**EXERCISE TEXT:**

Content starts

Medicaid reform legislation that would ultimately restructure the state’s health care delivery system for low-income citizens won approval in the Alabama Senate on April 25 and in the House on May 7 and now goes to the Governor for his signature. Senate Bill 340, sponsored by state Sen. Greg Reed, R-Jasper, was approved by the Senate 27-3. State Rep. Jim McClendon, R-Springville, sponsored similar legislation in the House.
The approved bill is based largely on the earlier recommendations of the Alabama Medicaid Advisory Commission which was appointed by Governor Robert Bentley to improve Medicaid’s financial stability while also providing high-quality patient care. The commission recommended in January that Alabama be divided into regions, and that a community-led network coordinate the health care of Medicaid patients in each region, with networks ultimately bearing the risks of contracting with Alabama to provide that care.
In its current form, the bill would open the door to locally controlled managed care, according to State Health Officer Dr. Don Williamson, who chaired the Medicaid Advisory Commission and is leading the Medicaid transformation effort. The Medicaid agency would have to draw regions by October 1, 2013, and regional care organizations would have to be ready to sign contracts no later than October 1, 2016.
“It would let hospitals, doctors, and other Alabama health providers form groups called regional care organizations that could sign contracts to provide medical care to Medicaid beneficiaries on the state’s behalf in return for negotiated payments per beneficiary,” he said. “If a regional care organization could provide care that met Medicaid’s quality standards for less money than it was getting from Medicaid, it would make money. If it couldn’t, it would lose money.”
Dr. Williamson emphasized that each regional organization would have an incentive to oversee and improve patient care to reduce costs: A patient who isn’t readmitted to the hospital because she had regular follow-up checks with her doctor likely is a less-costly patient and a healthier person.
“Sen. Reed and Rep. McClendon have worked long hours, talking with other lawmakers and with dozens of people representing hospitals, doctors, civic coalitions, and other groups, in an effort to pass a law that would protect Medicaid patients, health-care providers, and Alabama taxpayers,” Dr. Williamson said. “Senate Bill 340 will do that. I want to thank them and Governor Bentley for their leadership on this legislation. This legislation is the start of a journey which will result in Medicaid transformation in Alabama.”

Content ends

(Saved entries)

Content starts

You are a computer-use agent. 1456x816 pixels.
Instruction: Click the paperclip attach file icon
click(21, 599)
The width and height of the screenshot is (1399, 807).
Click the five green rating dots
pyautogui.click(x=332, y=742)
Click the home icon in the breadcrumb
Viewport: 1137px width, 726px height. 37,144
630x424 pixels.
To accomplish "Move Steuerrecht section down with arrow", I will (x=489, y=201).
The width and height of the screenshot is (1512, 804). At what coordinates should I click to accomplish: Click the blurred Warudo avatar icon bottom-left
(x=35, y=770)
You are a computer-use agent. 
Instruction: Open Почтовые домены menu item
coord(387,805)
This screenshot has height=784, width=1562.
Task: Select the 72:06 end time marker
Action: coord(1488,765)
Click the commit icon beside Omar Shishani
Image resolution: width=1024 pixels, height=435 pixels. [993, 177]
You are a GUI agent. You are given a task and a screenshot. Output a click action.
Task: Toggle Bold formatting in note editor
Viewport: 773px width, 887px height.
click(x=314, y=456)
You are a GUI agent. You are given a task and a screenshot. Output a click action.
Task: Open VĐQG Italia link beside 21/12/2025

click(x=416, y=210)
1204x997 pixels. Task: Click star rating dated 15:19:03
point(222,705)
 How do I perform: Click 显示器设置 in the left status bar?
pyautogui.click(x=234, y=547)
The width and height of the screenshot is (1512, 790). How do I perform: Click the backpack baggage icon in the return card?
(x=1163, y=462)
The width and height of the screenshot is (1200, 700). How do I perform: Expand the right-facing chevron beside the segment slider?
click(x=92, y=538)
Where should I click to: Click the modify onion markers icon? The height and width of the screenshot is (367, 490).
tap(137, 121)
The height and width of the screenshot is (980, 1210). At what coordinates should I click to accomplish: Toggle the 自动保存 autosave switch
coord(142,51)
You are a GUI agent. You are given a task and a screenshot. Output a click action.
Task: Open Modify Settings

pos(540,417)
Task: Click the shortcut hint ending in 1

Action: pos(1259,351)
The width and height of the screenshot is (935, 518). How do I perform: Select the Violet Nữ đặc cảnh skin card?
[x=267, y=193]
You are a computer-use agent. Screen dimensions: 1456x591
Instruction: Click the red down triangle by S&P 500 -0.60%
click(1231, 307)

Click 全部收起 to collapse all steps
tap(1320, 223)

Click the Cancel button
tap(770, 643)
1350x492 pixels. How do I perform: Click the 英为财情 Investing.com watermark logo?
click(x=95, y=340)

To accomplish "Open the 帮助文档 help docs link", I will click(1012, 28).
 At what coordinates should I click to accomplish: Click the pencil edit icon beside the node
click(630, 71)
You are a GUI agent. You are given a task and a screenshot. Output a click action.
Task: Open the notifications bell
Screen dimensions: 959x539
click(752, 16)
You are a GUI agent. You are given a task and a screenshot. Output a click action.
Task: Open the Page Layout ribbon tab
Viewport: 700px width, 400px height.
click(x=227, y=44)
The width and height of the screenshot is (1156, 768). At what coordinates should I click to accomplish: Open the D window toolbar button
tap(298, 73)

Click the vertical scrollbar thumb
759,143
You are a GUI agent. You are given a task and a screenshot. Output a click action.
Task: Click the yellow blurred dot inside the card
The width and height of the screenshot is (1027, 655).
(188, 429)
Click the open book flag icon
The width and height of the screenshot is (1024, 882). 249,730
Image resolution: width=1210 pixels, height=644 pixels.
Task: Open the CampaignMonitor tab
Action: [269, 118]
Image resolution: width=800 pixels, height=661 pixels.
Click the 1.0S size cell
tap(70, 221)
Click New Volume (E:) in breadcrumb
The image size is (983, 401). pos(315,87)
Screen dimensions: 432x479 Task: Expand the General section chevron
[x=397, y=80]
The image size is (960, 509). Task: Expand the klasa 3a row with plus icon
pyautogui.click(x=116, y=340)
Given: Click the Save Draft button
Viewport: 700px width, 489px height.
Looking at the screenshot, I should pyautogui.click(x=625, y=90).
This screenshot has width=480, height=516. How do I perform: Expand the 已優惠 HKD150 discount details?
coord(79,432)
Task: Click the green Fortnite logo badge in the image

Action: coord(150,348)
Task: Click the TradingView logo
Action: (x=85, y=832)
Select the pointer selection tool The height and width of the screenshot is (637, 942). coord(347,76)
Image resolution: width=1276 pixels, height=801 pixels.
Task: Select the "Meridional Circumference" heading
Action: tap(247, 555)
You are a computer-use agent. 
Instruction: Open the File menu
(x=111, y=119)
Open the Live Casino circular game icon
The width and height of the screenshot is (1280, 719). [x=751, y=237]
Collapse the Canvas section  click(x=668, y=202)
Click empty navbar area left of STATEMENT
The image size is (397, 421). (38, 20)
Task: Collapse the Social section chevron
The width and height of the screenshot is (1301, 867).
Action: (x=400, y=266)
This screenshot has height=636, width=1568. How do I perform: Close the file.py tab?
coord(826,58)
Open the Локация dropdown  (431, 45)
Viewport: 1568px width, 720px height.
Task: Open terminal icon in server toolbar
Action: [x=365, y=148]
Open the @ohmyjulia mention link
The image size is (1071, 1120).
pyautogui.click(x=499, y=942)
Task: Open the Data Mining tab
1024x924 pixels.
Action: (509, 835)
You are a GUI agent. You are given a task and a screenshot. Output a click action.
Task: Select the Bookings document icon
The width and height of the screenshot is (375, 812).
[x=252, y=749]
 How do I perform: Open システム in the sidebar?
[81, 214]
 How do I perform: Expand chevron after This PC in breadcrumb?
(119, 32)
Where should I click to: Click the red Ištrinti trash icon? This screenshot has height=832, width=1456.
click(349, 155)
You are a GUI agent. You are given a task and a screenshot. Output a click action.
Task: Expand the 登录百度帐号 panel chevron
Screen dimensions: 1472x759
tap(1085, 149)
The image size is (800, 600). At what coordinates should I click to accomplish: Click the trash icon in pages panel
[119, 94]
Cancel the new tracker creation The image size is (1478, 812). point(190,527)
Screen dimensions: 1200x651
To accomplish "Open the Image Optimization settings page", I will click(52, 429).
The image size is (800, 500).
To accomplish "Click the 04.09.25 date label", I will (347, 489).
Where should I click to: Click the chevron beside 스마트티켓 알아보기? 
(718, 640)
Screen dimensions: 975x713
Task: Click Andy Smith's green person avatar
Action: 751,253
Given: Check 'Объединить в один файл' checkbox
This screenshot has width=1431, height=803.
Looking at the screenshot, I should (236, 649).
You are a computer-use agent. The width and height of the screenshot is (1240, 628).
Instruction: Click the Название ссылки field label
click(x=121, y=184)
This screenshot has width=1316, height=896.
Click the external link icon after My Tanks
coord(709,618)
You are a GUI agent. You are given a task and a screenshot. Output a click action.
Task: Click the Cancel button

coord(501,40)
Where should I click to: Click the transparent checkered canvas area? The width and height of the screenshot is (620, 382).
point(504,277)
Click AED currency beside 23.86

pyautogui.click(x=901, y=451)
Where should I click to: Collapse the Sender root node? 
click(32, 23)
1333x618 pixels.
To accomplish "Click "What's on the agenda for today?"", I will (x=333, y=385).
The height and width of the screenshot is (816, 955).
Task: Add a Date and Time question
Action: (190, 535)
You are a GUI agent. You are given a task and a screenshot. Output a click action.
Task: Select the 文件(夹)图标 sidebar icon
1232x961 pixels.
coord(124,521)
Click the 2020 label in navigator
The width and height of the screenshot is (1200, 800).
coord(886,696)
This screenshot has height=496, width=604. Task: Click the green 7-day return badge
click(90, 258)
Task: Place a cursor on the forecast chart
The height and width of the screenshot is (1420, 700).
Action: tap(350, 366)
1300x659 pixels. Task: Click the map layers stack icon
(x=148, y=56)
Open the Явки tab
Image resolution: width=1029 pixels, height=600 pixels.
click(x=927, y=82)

Content ends

**STUDY QUESTIONS:**
1. In the Medicaid reform article, why would each regional care organization have a reason to oversee and improve patient care? Answer in one to three sentences.
2. Rewrite the paragraph of the Medicaid reform article that begins "In its current form, the bill would open the door" as a brief list, keeping its main facts.

**RESULTS:**
1. Improving care would reduce costs, and an organization that met Medicaid's quality standards for less money than it received would make money. A patient who avoids readmission to the hospital because of regular follow-up checks with a doctor is likely less costly and healthier.

2.
- According to State Health Officer Dr. Don Williamson, the bill would open the door to locally controlled managed care. Dr. Williamson chaired the Medicaid Advisory Commission and leads the Medicaid transformation effort.
- The Medicaid agency would have to draw regions by October 1, 2013.
- Regional care organizations would have to be ready to sign contracts by October 1, 2016.